Start of Raw data

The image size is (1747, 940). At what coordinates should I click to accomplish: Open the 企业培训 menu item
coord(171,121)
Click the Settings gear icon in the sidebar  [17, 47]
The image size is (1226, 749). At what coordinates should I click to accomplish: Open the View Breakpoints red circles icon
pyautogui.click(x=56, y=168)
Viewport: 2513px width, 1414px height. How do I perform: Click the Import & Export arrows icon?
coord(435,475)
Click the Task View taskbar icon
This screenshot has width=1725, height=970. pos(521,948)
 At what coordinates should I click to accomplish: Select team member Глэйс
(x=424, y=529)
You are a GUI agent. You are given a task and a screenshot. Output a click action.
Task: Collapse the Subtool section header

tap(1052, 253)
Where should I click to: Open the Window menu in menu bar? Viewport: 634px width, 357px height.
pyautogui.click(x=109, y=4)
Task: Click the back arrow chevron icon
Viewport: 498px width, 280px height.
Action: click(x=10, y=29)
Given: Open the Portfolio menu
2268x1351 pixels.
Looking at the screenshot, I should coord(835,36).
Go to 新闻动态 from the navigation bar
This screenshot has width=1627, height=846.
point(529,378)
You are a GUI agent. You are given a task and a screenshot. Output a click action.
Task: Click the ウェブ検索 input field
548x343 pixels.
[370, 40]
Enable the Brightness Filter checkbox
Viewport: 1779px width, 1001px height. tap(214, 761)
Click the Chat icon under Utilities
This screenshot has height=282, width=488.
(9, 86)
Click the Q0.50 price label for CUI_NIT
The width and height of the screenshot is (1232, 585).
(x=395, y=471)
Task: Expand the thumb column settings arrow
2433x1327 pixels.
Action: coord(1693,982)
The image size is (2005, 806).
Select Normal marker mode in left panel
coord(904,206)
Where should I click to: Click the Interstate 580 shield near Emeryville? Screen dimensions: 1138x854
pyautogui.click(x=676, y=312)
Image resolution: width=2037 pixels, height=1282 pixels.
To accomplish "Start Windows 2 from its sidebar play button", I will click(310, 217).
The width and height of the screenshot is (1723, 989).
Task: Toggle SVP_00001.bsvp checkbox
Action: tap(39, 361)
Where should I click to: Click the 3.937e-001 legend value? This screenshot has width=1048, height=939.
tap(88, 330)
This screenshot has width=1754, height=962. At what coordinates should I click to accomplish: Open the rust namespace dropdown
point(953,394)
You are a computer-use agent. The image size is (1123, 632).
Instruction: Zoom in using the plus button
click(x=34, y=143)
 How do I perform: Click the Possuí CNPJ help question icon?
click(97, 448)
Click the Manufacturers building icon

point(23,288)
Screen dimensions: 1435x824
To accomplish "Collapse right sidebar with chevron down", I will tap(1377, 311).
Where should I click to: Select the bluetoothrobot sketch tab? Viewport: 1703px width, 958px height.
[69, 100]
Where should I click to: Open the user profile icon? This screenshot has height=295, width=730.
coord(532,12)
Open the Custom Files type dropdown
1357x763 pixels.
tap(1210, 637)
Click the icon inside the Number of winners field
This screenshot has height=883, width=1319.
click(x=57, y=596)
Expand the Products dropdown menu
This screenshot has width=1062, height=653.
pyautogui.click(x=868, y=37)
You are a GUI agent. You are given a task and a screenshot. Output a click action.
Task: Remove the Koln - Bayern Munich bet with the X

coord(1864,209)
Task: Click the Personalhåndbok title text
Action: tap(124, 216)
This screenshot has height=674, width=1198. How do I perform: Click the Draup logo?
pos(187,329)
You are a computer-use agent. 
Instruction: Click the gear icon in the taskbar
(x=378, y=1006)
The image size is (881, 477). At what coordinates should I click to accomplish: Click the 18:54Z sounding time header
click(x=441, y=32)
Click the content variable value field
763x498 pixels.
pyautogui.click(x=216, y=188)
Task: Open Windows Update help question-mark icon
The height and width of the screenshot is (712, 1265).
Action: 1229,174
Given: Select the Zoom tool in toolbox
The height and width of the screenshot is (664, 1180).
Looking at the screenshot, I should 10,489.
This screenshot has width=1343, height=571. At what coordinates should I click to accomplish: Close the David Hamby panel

End of Raw data

The answer is each line in which the word "Expand" occurs, copied from the material above.

Task: Expand the thumb column settings arrow
Expand the Products dropdown menu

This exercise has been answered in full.